Lei si alza e lo accompagna. Sulla porta gli da un bacio sulla guancia e gli carezza il volto.
-    Buona fortuna, ma non ne hai bisogno.
-    Grazie, ciuffo buffo.
-    Quando vuoi due neuroni.

E’ appena uscita dalla doccia. Si aggira  per lo spogliatoio con l’accappatoio stretto al corpo acerbo. Le altre ragazze sono tutte più grandi. I loro corpi di adolescenti creano uno stridente contrasto con il suo corpo di bambina. Missy, il capo delle cheerleader, la guarda dall’alto in basso e da di gomito alla sua amica che soffoca una risata. I loro commenti sono perfidi e lei cerca di non ascoltarli. Si avvicina all’armadietto dove ha riposto i suoi vestiti. Non vuole aprirlo, sa che loro vogliono che lei si metta a piangere. Vogliono umiliarla e prenderla in giro. Lei non può permetterlo. Lei non permette a nessuno di vederla piangere. Anche se vorrebbe fermarsi , le sue gambe continuano a portarla avanti verso lo sportello che ormai è sempre più vicino. NO! Vede la sua mano infantile sulla maniglia e vuole fermarsi ma sa che non può. Deve arrivare fino in fondo. L’anta dell’armadietto si apre con una lentezza esasperante.

Si sveglia sudata nel suo letto. Sperava di aver superato quello che era successo quel giorno di quindici anni prima, ma evidentemente non è cosi. Cerca di riprendere sonno, ma l’inquietudine continua a serpeggiare sotto la sua pelle. Si volta verso l’orologio. Le 5,30. Tra mezz’ora avrebbe dovuto alzarsi lo stesso. Sbuffa e scosta le coperte mettendosi a sedere sul letto. Le manca Spencer. Vorrebbe averlo vicino ora, vorrebbe che lui la stringesse fra le braccia.
Va in bagno e apre la doccia. Tanto vale vestirsi e cominciare a lavorare di nuovo sul caso. Si siede di nuovo sul letto per allacciarsi le scarpe e il suo sguardo si posa sul telefono. Potrebbe chiamarlo, ma ha paura di svegliarlo. Sbuffa di nuovo.
Prende i fogli che aveva portato in camera la sera prima. Sono i post del blog che Garcia ha trovato. Sono pieni di pettegolezzi cattivi su ragazzi che lei neanche conosce. Chi ha fatto sesso con chi, chi è un bullo, chi una sgualdrina, chi ha rubato da un negozio…
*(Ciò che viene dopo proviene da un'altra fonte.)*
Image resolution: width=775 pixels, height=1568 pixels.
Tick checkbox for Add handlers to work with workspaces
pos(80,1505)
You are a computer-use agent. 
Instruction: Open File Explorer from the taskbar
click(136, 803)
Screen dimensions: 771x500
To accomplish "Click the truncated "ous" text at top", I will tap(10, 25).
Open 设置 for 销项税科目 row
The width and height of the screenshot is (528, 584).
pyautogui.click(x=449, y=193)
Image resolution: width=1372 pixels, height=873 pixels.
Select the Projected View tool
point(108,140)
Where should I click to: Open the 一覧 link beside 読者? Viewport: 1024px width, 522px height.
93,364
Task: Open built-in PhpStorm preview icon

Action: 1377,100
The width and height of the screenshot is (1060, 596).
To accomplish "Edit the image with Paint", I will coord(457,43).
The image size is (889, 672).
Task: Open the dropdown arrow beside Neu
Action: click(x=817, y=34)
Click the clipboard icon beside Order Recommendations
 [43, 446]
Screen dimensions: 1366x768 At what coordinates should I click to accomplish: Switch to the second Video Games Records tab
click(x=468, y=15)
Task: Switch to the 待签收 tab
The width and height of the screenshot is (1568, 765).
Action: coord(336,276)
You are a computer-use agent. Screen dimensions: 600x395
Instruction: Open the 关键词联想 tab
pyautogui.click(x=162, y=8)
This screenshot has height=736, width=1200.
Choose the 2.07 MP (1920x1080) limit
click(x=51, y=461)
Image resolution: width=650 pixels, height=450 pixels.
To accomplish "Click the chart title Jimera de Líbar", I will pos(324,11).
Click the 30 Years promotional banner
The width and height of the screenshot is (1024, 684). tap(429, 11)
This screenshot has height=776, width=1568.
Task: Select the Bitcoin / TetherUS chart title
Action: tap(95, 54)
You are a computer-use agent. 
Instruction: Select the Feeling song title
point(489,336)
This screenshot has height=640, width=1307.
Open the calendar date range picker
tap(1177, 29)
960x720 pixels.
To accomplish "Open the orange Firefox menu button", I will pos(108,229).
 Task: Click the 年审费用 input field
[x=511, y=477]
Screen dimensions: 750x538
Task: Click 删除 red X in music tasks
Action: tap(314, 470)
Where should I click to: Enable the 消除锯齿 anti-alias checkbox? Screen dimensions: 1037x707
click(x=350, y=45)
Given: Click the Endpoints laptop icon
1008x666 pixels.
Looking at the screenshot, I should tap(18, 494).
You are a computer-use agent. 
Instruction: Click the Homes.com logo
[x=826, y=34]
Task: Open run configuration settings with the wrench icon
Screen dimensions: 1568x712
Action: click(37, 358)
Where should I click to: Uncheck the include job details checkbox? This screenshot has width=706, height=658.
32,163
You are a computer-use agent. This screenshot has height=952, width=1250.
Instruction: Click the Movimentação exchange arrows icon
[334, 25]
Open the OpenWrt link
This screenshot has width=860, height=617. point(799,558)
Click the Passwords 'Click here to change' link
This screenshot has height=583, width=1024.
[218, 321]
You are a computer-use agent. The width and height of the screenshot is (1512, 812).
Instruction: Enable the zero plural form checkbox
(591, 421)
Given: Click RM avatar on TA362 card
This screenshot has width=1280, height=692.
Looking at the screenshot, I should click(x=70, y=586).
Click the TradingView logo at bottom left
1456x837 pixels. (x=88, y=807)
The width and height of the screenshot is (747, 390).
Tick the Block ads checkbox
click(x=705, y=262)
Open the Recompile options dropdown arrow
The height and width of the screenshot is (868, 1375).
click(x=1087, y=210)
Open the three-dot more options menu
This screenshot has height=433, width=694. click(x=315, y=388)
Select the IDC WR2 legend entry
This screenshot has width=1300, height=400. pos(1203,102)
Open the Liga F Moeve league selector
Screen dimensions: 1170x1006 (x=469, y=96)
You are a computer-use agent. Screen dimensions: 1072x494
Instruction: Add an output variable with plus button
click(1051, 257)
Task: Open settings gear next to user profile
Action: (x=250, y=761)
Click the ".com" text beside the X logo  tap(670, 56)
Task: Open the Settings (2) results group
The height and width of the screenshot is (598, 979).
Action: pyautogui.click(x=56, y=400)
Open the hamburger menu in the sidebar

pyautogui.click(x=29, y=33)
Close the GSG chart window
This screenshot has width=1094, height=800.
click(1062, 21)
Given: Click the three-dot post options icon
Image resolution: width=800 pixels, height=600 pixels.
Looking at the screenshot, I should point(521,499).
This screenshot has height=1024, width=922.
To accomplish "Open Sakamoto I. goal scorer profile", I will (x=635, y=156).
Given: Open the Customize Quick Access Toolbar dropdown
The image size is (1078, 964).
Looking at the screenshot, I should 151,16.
Sembra che questi ragazzi cosi perfetti all’apparenza siano in realtà pieni di problemi visto il loro comportamento. Sempre che quello riportato nei post sia vero…
Cerca di concentrarsi alla ricerca delle possibili vittime quando sente bussare piano alla porta. Apre piuttosto titubante, chi può essere alle sei del mattino?
Spencer la guarda stralunato, profonde occhiaie mettono in risalto il pallore della sua pelle. Lei si scosta per lasciarlo entrare e poi chiude la porta. Come si gira verso di lui si trova schiacciata contro la porta. La sta baciando con passione e rabbia. Lei lo lascia fare.
-    Scusami – dice lui nascondendo il viso nei suoi capelli.
-    Nottataccia?
-    Si. Tu come mai sei già in piedi a quest’ora?
-    Nottataccia – risponde lei con un sorriso.
-    Vuoi parlarne?
-    No. E tu?
-    No.
Lui si scosta e la guarda negli occhi. Con un dito disegna i lineamenti del viso di Sarah e poi scende piano sul collo fino al primo bottone chiuso della camicia di lei.
-    Mi sei mancata – dicendo cosi la bacia dolcemente prendendole il viso fra le mani.
-    Anche tu.
-    Andiamo a fare colazione?
-    Si. Ho voglia di un maxi cappuccino e di una bella ciambella con tanto zucchero.
Spencer ride e le posa un altro bacio sulla fronte.
-    Qualsiasi cosa tu voglia.
Escono dalla stanza mano nella mano e si incamminano verso l’ascensore.
Da dietro la porta socchiusa, non visto dai due, Hotch li osserva andare via. La sua mascella si contrae e senza far rumore richiude la porta.